Non c’è niente da ridere, c’è da piangere. Davvero queste sono le motivazioni che il Comune di Pesaro si dà per fare una cosa che avrà dei costi, “indicativamente di 40mila euro l’anno” (cito dalla Determina)? Sarebbe da piangere anche se non ne avesse, ma ne ha. Non capisci perché c’è da piangere? Te lo spiego io:

  1. non c’è una cifra, non c’è un parametro quantitativo. Siamo in presenza di un Dipartimento IT che motiva le proprie decisioni con il folklore e la tradizione orale; il che vuol dire tre cose:
  2. l’IT non conosce i fatti (i fatti sono misurabili)
  3. oppure li conosce ma non li ritiene necessari per il processo decisionale
  4. oppure l’IT sa bene che i fatti in questo caso non c’entrano perché la decisione è stata presa ad altri livelli o per altri motivi. In tutti i casi, un disastro culturale.
  5. nel 2015 un Comune di oltre 100mila abitanti considera ancora cruciali wordprocessor e fogli di calcolo, pur disponendo da anni (come qualsiasi altra Amministrazione) di un programma gestionale pensato per gestire procedure e cicli documentali dall’inizio alla fine (e quindi la produzione di documenti passa del tutto in secondo piano)

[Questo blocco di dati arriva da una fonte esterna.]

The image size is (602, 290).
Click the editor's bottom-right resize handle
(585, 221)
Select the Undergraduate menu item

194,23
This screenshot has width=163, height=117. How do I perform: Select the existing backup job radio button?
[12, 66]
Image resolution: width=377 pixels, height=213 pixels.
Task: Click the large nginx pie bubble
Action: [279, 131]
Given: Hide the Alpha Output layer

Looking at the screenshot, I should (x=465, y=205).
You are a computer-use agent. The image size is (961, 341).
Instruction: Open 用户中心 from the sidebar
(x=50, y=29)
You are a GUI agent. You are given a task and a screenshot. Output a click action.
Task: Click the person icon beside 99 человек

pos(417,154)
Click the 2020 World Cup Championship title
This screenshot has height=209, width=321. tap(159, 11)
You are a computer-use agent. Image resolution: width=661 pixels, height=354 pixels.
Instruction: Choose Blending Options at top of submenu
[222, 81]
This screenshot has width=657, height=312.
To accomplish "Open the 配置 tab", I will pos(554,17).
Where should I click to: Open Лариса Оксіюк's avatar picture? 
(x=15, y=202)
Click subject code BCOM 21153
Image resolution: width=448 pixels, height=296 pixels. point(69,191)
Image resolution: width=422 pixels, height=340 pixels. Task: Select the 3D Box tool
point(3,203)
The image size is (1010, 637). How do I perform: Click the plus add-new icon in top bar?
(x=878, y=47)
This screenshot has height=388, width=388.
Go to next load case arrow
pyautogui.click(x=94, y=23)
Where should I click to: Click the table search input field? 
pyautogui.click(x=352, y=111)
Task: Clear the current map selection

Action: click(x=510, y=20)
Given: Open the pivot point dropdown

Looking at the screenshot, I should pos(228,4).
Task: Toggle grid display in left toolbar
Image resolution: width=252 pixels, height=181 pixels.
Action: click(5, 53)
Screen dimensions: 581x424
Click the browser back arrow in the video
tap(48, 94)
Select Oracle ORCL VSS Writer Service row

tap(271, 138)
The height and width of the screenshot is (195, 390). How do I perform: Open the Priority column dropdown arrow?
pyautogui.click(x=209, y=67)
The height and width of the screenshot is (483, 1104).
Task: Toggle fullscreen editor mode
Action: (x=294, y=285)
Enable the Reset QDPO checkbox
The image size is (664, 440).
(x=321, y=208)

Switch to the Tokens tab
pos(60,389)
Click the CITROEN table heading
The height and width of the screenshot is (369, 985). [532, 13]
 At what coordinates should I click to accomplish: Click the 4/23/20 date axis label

  6. ci si incaponisce ancora sui problemi di formattazione (di quale formattazione andiamo cianciando? avete mai visto un documento della PA? C’è il livello di formattazione ottenibile con una macchina per scrivere, ma fatto peggio.). Ma un corso di uso del word processor è mai stato fatto? Oppure nessuno si è mai posto il problema che forse il word processor è uno strumento obsoleto, specialmente in una Pubblica Amministrazione?
  7. traspare l’assoluta assenza di modelli standard per i documenti (che, oltre a risparmiare lavoro a tutti e garantire coerenza e formalità risolverebbero anche la famosa formattazione di cui sopra)
  8. l’IT in 4 anni non riesce a portare a termine una banale migrazione fra due suite per ufficio, indice del fatto che l’IT ha l’autorità del due di coppe quando comanda bastoni. Difficoltà tecnica? Ma mi faccia il piacere, direbbe Totò.
  9. la Determina non parla di formazione. E questo nonostante il precedente passaggio a OpenOffice abbia comportato “costi inattesi” anche per la formazione (così dice il Comune). Dobbiamo pensare che la conoscenza del pacchetto Office sia parte del patrimonio genetico? 10. nell’evento di presentazione alla popolazione, la stampa ha riportato fra le motivazioni per la migrazione anche i “costi inattesi” di ben 300mila euro che avrebbe comportato il precedente passaggio a OpenOffice.

Oggi sappiamo, grazie all’intervista di Paolo Vecchi, che quella cifra è inventata, niente più che una spannometrica. Fino a tangibile prova contraria, è saggio considerare campate per aria anche le cifre relative ai risparmi (l’80% in meno rispetto alla soluzione precedente! Bum!) e all’immancabile aumento di produttività (che per decenza non viene mai misurato, visto che le uniche misure sarebbero l’ampliamento del livello di servizio o —Dio non voglia!— la riduzione del personale.) Questo è il modo in cui viene vissuta e gestita l’informatica in un capoluogo di Provincia, in Italia, nel 2015. E questo è ciò che dovrebbe, nelle parole del Sindaco, portare a un Comune “smart”. Peccato che, mentre si è vista molta attenzione alla pubblicità, in nessuna parte di questa storia si vede il benché minimo interesse per il risultato, per il cambiamento. Se nel secolo scorso avevamo il Gattopardo, Questa è l’Italia degli Smartopardi.